=== PROBLEM ===
When you reach the line that contains "Instruction: Open Google Keep notes panel", please begin copying, and carry on exactly to the last line of the material, leaving out every picture.

☆ ☆ ☆ ☆ ☆ ☆ ☆

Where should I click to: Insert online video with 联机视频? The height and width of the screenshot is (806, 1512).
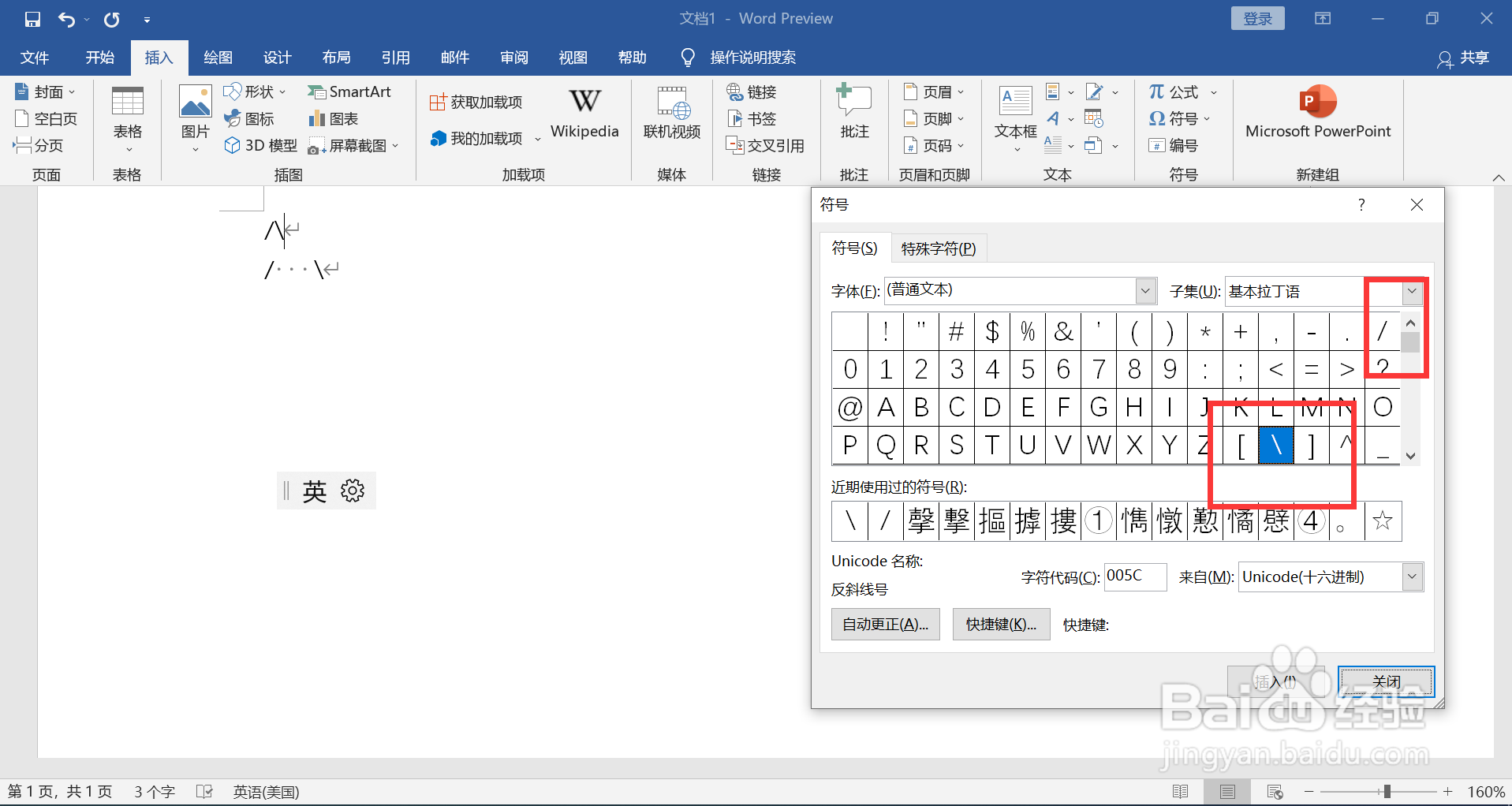(671, 114)
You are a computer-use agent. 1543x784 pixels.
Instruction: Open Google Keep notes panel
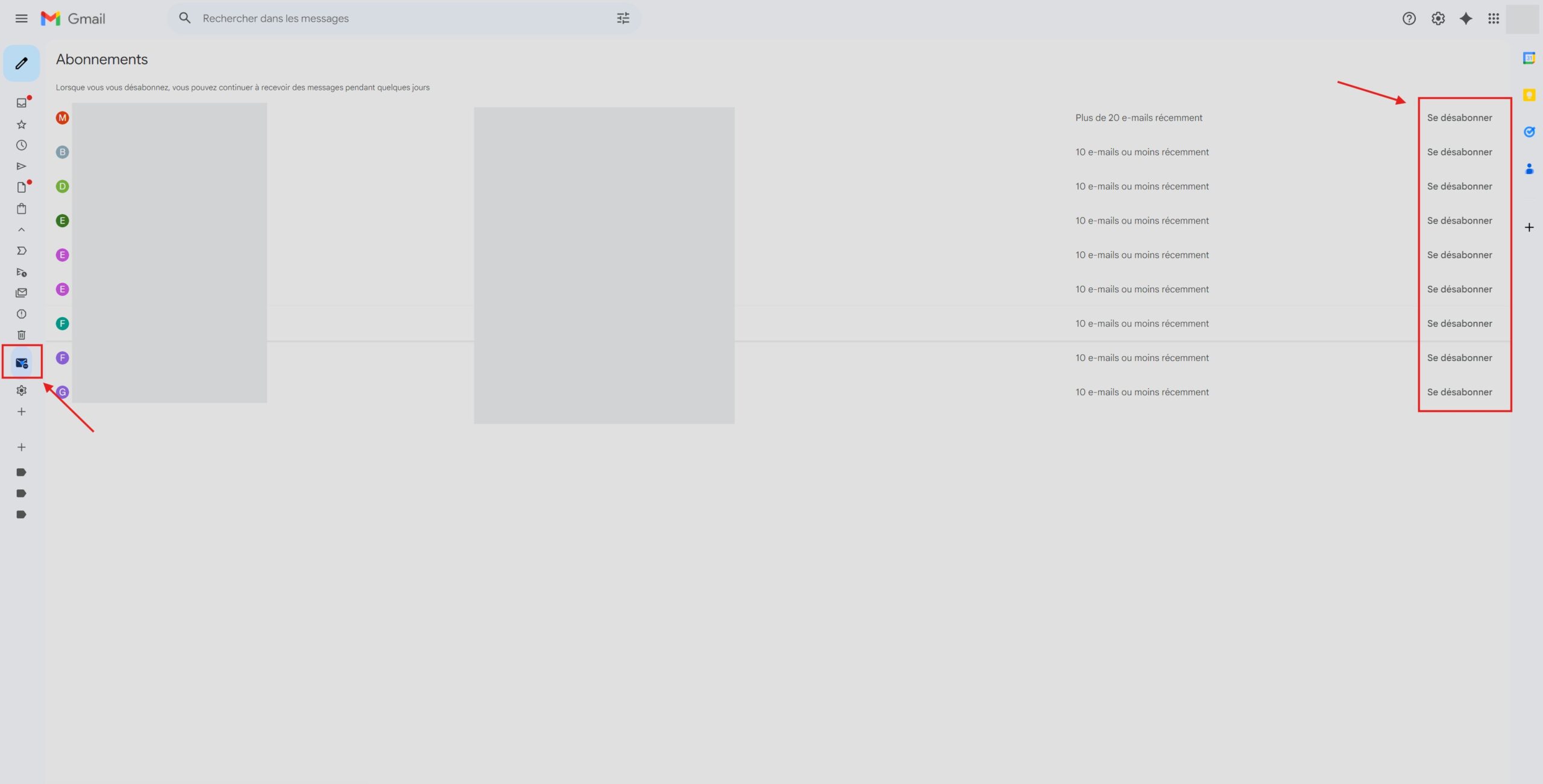(x=1530, y=95)
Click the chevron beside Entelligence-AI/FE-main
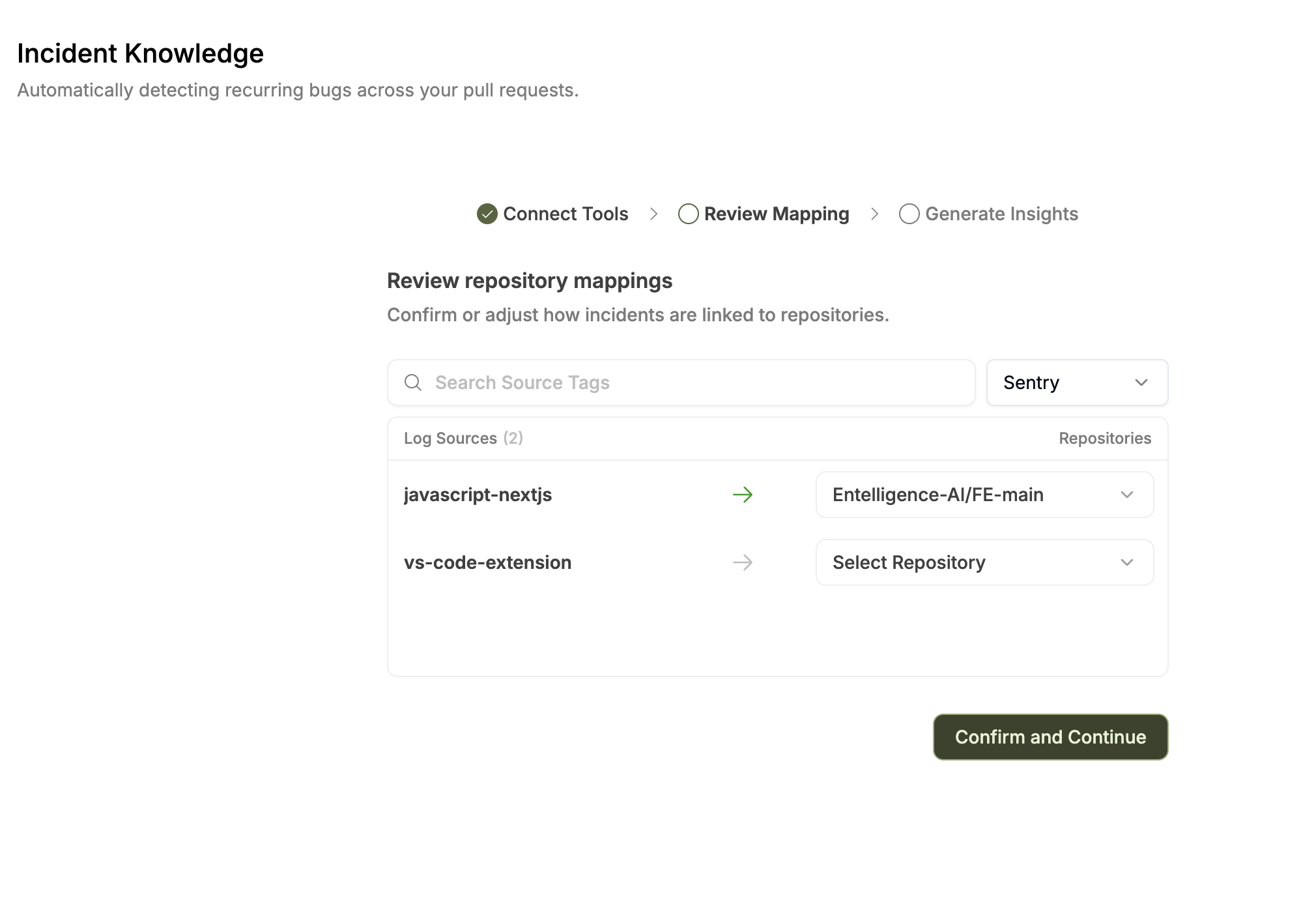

☆ ☆ ☆ ☆ ☆ ☆ ☆

=== SOLUTION TO THIS PROBLEM ===
Instruction: Open Google Keep notes panel
(x=1530, y=95)
Click the chevron beside Entelligence-AI/FE-main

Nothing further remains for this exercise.